▸ MATERIAL PROVIDED
————————

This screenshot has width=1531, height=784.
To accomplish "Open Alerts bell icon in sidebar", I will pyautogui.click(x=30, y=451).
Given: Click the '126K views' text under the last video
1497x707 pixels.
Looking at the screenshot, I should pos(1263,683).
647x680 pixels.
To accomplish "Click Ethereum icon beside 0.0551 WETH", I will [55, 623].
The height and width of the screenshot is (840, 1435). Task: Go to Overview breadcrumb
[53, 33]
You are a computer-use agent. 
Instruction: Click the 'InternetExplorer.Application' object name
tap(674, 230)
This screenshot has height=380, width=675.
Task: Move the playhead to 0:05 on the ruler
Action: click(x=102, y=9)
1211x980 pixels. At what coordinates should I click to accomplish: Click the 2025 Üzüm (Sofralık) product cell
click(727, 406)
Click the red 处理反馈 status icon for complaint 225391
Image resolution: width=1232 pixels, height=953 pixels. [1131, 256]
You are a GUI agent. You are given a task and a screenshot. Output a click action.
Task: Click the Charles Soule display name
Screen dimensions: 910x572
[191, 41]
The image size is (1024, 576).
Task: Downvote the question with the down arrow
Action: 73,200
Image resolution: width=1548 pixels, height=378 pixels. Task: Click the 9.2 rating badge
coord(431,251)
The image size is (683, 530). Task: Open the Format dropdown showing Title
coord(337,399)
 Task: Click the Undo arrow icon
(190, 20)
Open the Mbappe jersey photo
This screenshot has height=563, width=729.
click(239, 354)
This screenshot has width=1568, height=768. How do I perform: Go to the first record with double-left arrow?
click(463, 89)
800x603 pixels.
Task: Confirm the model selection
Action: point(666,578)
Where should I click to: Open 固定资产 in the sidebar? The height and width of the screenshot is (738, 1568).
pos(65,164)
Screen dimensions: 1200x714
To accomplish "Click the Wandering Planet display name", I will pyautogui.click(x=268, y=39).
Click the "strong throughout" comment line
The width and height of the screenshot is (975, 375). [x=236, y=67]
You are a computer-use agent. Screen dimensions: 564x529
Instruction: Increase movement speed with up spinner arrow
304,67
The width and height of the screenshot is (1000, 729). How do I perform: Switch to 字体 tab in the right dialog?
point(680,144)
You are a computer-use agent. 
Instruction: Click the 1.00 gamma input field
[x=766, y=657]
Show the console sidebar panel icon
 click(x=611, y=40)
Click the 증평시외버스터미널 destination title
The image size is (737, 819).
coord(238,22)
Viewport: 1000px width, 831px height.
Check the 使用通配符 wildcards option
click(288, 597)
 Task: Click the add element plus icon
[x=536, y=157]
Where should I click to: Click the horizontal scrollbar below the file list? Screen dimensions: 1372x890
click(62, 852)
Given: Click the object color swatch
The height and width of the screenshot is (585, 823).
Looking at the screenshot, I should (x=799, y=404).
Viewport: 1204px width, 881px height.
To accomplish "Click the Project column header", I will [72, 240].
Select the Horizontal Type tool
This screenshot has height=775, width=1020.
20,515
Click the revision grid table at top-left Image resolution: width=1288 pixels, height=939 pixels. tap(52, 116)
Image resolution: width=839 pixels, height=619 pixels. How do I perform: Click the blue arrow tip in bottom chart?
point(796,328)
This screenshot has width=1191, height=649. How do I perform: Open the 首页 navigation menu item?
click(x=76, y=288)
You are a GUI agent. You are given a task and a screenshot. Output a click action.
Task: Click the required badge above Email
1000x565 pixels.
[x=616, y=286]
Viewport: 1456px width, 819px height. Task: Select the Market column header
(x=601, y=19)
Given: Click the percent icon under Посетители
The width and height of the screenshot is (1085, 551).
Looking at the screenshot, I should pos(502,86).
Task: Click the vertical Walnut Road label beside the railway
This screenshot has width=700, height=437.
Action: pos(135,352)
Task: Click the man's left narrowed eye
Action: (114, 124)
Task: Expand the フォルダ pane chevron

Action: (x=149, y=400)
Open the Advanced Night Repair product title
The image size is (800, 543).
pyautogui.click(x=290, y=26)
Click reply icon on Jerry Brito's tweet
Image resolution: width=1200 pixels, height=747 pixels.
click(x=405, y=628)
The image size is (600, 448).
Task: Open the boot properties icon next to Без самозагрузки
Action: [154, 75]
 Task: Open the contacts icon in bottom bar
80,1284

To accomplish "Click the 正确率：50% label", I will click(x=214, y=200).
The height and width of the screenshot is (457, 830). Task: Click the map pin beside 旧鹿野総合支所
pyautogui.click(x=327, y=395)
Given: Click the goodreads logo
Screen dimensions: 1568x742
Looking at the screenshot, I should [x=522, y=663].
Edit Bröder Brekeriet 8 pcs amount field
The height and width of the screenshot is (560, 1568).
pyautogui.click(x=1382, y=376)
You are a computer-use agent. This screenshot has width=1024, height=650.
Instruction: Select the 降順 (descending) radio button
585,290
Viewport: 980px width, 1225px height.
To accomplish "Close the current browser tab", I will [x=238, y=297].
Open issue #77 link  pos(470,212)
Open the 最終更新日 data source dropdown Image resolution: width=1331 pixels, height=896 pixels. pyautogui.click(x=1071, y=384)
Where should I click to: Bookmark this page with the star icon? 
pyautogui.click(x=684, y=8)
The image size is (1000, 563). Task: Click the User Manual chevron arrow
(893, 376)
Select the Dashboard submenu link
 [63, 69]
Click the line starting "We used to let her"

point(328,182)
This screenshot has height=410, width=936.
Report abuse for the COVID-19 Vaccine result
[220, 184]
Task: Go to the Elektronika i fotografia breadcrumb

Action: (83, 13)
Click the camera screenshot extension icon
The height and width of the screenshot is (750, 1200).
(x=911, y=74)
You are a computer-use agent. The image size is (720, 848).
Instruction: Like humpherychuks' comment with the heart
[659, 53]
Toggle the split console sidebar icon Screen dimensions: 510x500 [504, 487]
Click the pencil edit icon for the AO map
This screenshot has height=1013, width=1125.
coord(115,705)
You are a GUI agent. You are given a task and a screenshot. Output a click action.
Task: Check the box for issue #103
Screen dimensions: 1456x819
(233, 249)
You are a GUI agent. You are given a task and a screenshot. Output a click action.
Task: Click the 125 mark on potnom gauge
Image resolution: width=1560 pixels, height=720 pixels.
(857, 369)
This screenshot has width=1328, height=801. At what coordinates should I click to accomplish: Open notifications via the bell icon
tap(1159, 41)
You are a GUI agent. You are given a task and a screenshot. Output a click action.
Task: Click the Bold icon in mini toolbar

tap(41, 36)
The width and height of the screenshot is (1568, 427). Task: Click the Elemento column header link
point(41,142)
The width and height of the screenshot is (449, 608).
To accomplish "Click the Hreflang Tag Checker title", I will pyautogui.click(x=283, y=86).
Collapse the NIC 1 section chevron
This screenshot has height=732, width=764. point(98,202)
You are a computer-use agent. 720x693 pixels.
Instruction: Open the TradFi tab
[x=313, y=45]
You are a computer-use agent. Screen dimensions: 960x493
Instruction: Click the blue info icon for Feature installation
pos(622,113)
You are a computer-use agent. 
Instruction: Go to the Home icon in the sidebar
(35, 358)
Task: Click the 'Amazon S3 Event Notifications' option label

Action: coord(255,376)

————————

▸ PROBLEM TO SOLVE
Where the string "under" appears in a line of the listing, copy that line.

▸ ANSWER TO THE EXERCISE
Given: Click the '126K views' text under the last video
Given: Click the percent icon under Посетители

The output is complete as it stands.